Five years ago today, just after we bought this house, I was outside enjoying myself in the sunshine. I've said before how the 24th is a holiday around here. So there I was, minding my business, when three or four of my neighbors walked into my yard. I had just met them days before and I would have thought they were there to welcome me to the neighborhood if they hadn't been dripping wet and carrying buckets and water balloons. Suddenly I remembered that there was a tradition around these parts. Every year on Pioneer Day a huge water fight breaks out in the neighborhood. I desperately bolted around the back of the house to the other side only to realize, too late, that they had me surrounded. Once I was drenched, and had spread out my wallet and it's contents on the concrete to dry, there was nothing to do but join them and spread my misery. We succeeded in coaxing another neighbor out of her house on the pretense that she was helping us to get yet another person out of her house.
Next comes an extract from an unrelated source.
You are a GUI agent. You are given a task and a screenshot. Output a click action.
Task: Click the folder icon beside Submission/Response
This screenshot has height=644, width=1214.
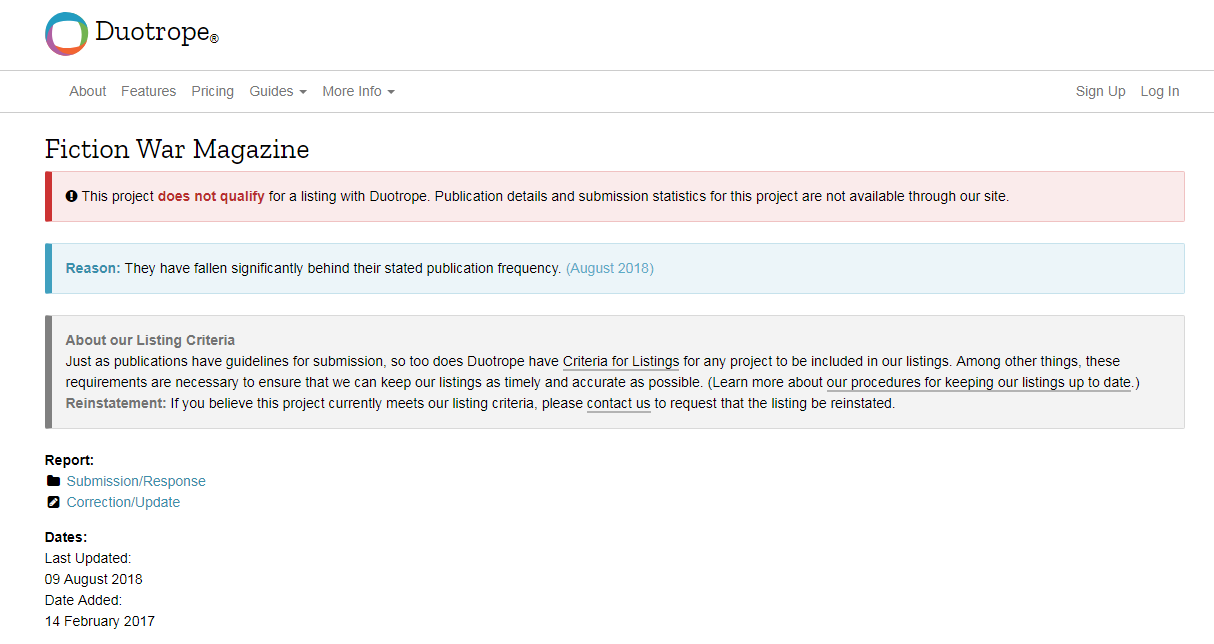click(x=54, y=481)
It's been like that every year since, with me not prolonging the inevitable but just plunging headlong into the fray. But last year, I decided, was my last year. I had plans in the back of my mind to avoid the whole mess by packing up the family and heading out to the park for the day. Except that I forgot. Today I was downstairs playing my guitar and minding my own business once again when I heard a knock at the door. It was those dealers of a watery death, armed with fat, bubble-shaped guns, and buckets waiting for me to come up and face the unavoidable fact of living in this neighborhood. Only this time, I didn't want to. I told my kids to tell them I wasn't coming up. They came back giggling. My 50-something, grown-up neighbor, they said, was calling me a chicken liver. I said, "Tell them I don't want to get wet." I listened as my five-year-old went to the door and said, "My Dad's a chicken." I endured this a while longer, waiting as the ten or twelve aquaterrorists filled up at my hose. At one point I was able to sneak past the opened door and go upstairs to foolishly peer at them from behind the curtain. Finally, and with one last, "Dinky, you're a chicken liver," and a, "Tell your dad he's a coward," they were gone. I breathed a sigh of relief, called the kids together, and said, "Come on. We're going to the park."